Digital Sustainability
Why Your Website's Carbon Footprint Matters
The internet is responsible for roughly 3.7% of global carbon emissions. That's about the same as the airline industry. Most people don't think about it, but every page load burns electricity somewhere, and the numbers add up fast.
Founder, Oasis of Change •
The hidden cost of every page load
When someone visits a website, their device sends a request to a data center running 24/7 on grid electricity. That server processes the request, pulls from databases, assembles assets, and pushes everything back across network infrastructure that also requires power. Then the visitor's device decodes and renders it all, drawing more energy still.
One page view is tiny. But a mid-sized nonprofit site with 50,000 monthly visits can generate over 600 kg of CO2 a year. That's roughly a round trip flight from Vancouver to Toronto. Larger organizations hit the tens of thousands.
What makes a website carbon-heavy?
It comes down to three things: how much data each visit transfers (page weight), where the servers are hosted and what powers them, and how efficiently the code runs on both ends.

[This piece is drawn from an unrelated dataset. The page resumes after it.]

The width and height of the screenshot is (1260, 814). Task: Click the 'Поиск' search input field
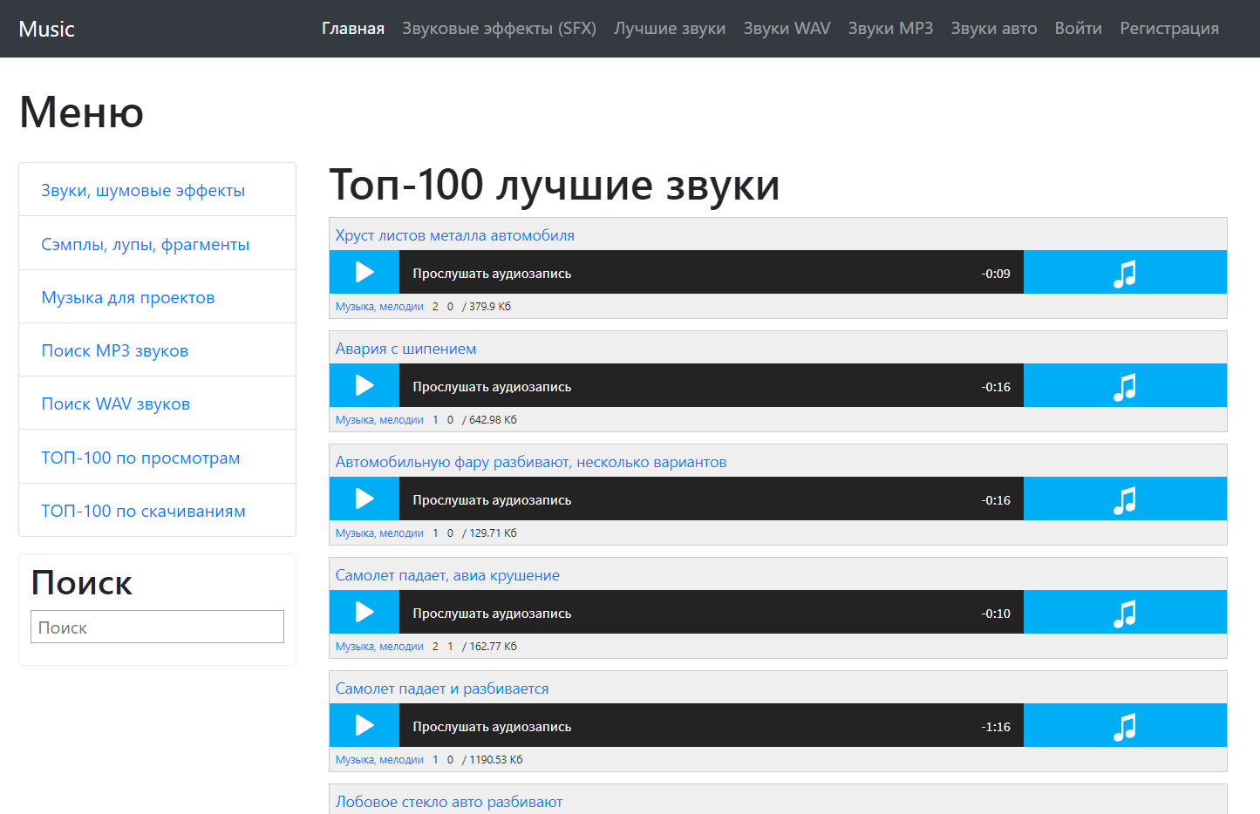(157, 627)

Images are usually the worst offender. A hero image saved at 4000px wide and served uncompressed can weigh 3-5 MB on its own, which is about 10 times what the entire page should be. Stack on custom fonts in multiple weights, a few third-party tracking scripts, and unminified CSS, and you've got a page that's burning energy for no good reason.
By the numbers
"The average web page now transfers over 2.5 MB of data — more than triple what it was a decade ago. Most of that increase comes from images, video, and third-party scripts that many users never interact with."
What organizations can do today
The nice thing is that a lighter website is also a faster website, and a cheaper one to host. These things line up.
Start simple: compress and properly size images, use modern formats like WebP or AVIF, lazy load anything below the fold, and cut the third-party scripts you don't actually need. Pick a hosting provider that runs on renewable energy, or at least one that's transparent about its energy sources.
If you're building a new site, set a performance budget before you start designing. A 500 KB page weight cap forces real decisions about what belongs on the page. You'll end up with something that loads faster and costs the planet less. Usually it looks better too, because clutter got cut.
Measuring and reporting
You can't fix what you haven't measured. Tools like the Website Carbon Calculator and Google Lighthouse give you a baseline. We track carbon savings across every project on our Impact Dashboard, published for anyone to check.
As more of daily life moves online, the environmental cost of the web keeps growing. Organizations that measure, optimize, and report honestly now are going to be the ones people trust later. The bar is still low. That won't last.